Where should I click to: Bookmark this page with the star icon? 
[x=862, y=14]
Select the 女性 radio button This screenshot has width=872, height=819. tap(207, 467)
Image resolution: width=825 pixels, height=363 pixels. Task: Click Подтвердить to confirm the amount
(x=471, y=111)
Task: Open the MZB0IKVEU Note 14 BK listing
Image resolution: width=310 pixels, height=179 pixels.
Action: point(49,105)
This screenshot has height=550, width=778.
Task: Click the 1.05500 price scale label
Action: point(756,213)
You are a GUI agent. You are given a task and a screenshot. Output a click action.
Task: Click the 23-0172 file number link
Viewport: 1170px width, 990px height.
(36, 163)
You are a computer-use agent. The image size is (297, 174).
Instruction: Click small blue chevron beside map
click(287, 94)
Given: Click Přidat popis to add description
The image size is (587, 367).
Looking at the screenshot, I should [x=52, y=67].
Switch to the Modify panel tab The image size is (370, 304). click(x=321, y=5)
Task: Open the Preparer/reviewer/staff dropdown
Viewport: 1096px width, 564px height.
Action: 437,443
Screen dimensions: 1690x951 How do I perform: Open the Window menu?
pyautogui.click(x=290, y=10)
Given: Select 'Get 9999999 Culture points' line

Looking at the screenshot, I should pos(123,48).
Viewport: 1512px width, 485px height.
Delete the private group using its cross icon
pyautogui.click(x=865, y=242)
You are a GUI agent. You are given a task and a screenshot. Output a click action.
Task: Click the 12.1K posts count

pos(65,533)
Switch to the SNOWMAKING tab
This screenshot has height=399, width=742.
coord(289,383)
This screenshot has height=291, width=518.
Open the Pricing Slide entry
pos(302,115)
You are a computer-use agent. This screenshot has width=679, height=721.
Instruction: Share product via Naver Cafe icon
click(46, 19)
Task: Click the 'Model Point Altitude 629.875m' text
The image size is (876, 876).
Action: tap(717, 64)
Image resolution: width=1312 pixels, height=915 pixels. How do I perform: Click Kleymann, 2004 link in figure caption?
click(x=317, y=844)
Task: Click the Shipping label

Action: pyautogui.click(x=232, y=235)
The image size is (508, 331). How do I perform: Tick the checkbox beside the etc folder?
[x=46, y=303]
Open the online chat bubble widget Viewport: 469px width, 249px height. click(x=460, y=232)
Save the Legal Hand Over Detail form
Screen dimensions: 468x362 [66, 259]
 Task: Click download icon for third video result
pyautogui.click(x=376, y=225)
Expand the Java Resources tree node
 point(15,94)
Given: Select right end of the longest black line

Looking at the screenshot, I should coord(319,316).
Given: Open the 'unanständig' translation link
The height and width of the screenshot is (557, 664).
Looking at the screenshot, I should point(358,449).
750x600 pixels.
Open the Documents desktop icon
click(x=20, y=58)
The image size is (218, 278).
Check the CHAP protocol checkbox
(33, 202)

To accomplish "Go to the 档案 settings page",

▶ [TASK STATEMENT] Return the entries above word for word.

▶ [RESULT OF THE EXERCISE]
Where should I click to: Bookmark this page with the star icon? 
[x=862, y=14]
Select the 女性 radio button This screenshot has width=872, height=819. tap(207, 467)
Image resolution: width=825 pixels, height=363 pixels. Task: Click Подтвердить to confirm the amount
(x=471, y=111)
Task: Open the MZB0IKVEU Note 14 BK listing
Image resolution: width=310 pixels, height=179 pixels.
Action: point(49,105)
This screenshot has height=550, width=778.
Task: Click the 1.05500 price scale label
Action: point(756,213)
You are a GUI agent. You are given a task and a screenshot. Output a click action.
Task: Click the 23-0172 file number link
Viewport: 1170px width, 990px height.
(36, 163)
You are a computer-use agent. The image size is (297, 174).
Instruction: Click small blue chevron beside map
click(287, 94)
Given: Click Přidat popis to add description
The image size is (587, 367).
Looking at the screenshot, I should [x=52, y=67].
Switch to the Modify panel tab The image size is (370, 304). click(x=321, y=5)
Task: Open the Preparer/reviewer/staff dropdown
Viewport: 1096px width, 564px height.
Action: 437,443
Screen dimensions: 1690x951 How do I perform: Open the Window menu?
pyautogui.click(x=290, y=10)
Given: Select 'Get 9999999 Culture points' line

Looking at the screenshot, I should pos(123,48).
Viewport: 1512px width, 485px height.
Delete the private group using its cross icon
pyautogui.click(x=865, y=242)
You are a GUI agent. You are given a task and a screenshot. Output a click action.
Task: Click the 12.1K posts count

pos(65,533)
Switch to the SNOWMAKING tab
This screenshot has height=399, width=742.
coord(289,383)
This screenshot has height=291, width=518.
Open the Pricing Slide entry
pos(302,115)
You are a computer-use agent. This screenshot has width=679, height=721.
Instruction: Share product via Naver Cafe icon
click(46, 19)
Task: Click the 'Model Point Altitude 629.875m' text
The image size is (876, 876).
Action: tap(717, 64)
Image resolution: width=1312 pixels, height=915 pixels. How do I perform: Click Kleymann, 2004 link in figure caption?
click(x=317, y=844)
Task: Click the Shipping label

Action: pyautogui.click(x=232, y=235)
The image size is (508, 331). How do I perform: Tick the checkbox beside the etc folder?
[x=46, y=303]
Open the online chat bubble widget Viewport: 469px width, 249px height. click(x=460, y=232)
Save the Legal Hand Over Detail form
Screen dimensions: 468x362 [66, 259]
 Task: Click download icon for third video result
pyautogui.click(x=376, y=225)
Expand the Java Resources tree node
 point(15,94)
Given: Select right end of the longest black line

Looking at the screenshot, I should coord(319,316).
Given: Open the 'unanständig' translation link
The height and width of the screenshot is (557, 664).
Looking at the screenshot, I should point(358,449).
750x600 pixels.
Open the Documents desktop icon
click(x=20, y=58)
The image size is (218, 278).
Check the CHAP protocol checkbox
(33, 202)

To accomplish "Go to the 档案 settings page",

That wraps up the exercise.